We bespreken het project met manager Annalies van Zoeren van SRO Kennemerland en beleidsadviseur sport Matthijs de Boorder van de gemeente Haarlem. Annalies legt uit dat SRO voor acht gemeenten werkt waarvan Amersfoort en Haarlem ook aandeelhouder zijn: ‘Onze kernactiviteiten zijn beheer en onderhoud van maatschappelijk vastgoed, exploitatie van sportaccommodaties en het stimuleren van sportbeoefening door jong en oud. Door onze jarenlange ervaring kennen wij de markt en het speelveld als geen ander. Als we één ding hebben geleerd, dan is het dat de functie van maatschappelijk vastgoed staat of valt met het gebruik ervan. De klanten van onze klanten zijn dus onze echte klanten. Haarlem streeft ernaar om in 2050 geheel klimaatbestendig te zijn en wil de gevolgen van de klimaatverandering voor haar inwoners zoveel mogelijk minimaliseren. Daarbij wordt speciale aandacht besteed aan buitensportlocaties. Binnen dit kader zijn we actief betrokken bij een innovatief ontwikkel- en inkooptraject dat als doel heeft om kunstgrasvelden toekomstbestendig te maken.’
Schaarse ruimte
‘Elke inwoner moet kunnen sporten. Dat krijgen we alleen voor elkaar door naast natuurgrasvelden ook van kunstgrasvelden gebruik te maken. Omdat deze velden intensiever kunnen worden gebruikt, kan de altijd schaarse ruimte beter worden benut. Ter vergelijking: een natuurgrasveld kan 300 tot maximaal 600 uur per jaar worden bespeeld; een kunstgrasveld 1.500 tot 2.000 uur per jaar en ook nog eens het hele jaar door. Daar staat tegenover dat kunstgras als product een negatieve impact heeft op klimaat en milieu. De urgentie om deze negatieve impact te verminderen is dus hoog en dat vraagt om innovatieve oplossingen. Daarbij dient ook te worden gekeken naar het oppervlaktebeslag van deze sportvelden en de mogelijkheden om ze te benutten voor andere functies zoals waterberging, hittebestrijding en energieopwekking. Daardoor kunnen ze in de toekomst tevens bijdragen aan de realisatie van de duurzaamheidsdoelen van beide gemeenten.’
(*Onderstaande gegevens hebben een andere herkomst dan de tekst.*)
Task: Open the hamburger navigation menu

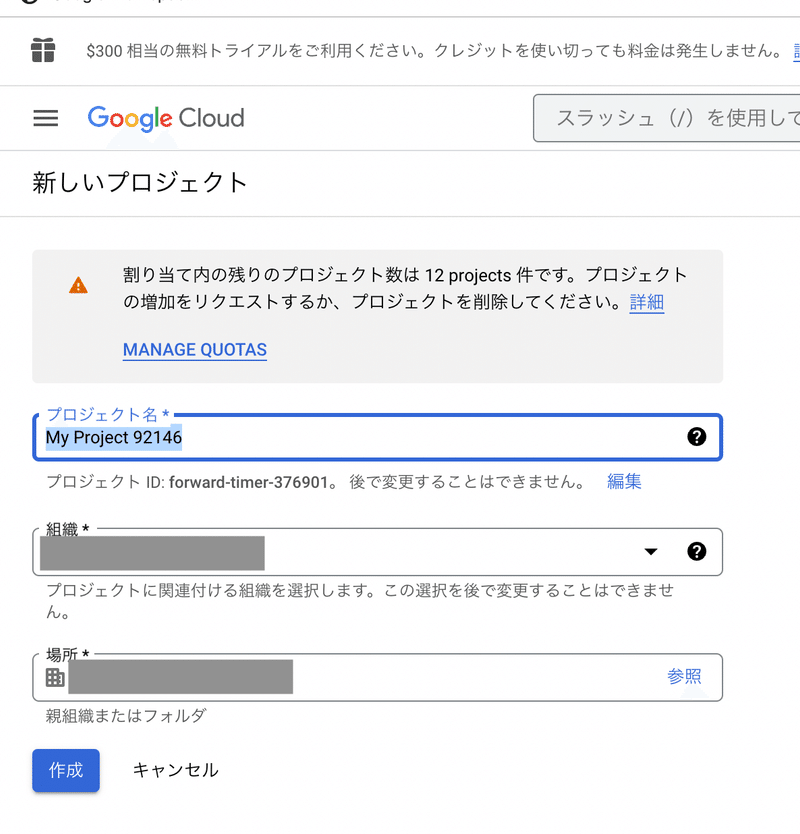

‘Aan het daadwerkelijke inkooptraject gaat een onderzoek- en ontwikkelingsfase vooraf. Daarin krijgen de geselecteerde ketenconsortia allemaal de gelegenheid om een zogenaamd prototypeveld aan te leggen. Die velden worden een jaar lang door een onafhankelijke partij gemonitord, waarna de data voor alle betrokken consortia beschikbaar komen. Kennisdeling is essentieel. Mede op basis daarvan kunnen ze hun oplossingen verbeteren en daarmee een volwaardig sportveld aanleggen. Ook die sportvelden worden een jaar lang gemonitord. Er zijn dus twee momenten waarop de ketenconsortia hun oplossingen kunnen verbeteren. Ook daarna blijft dit een van de uitgangspunten van dit project. Daarvoor laten we als nulmeting van elke oplossing een milieukostenindicateur (MKI) berekenen. Verder geldt dat we niet op zoek zijn naar één oplossing, maar naar verschillende oplossingen voor verschillende omstandigheden. Die verschillen zijn onder meer afhankelijk van de ligging van de kunstgrasvelden en worden bepaald door de mate waarin factoren zoals hittestress, grondwaterpeil, bodemdaling en biodiversiteit een rol spelen.’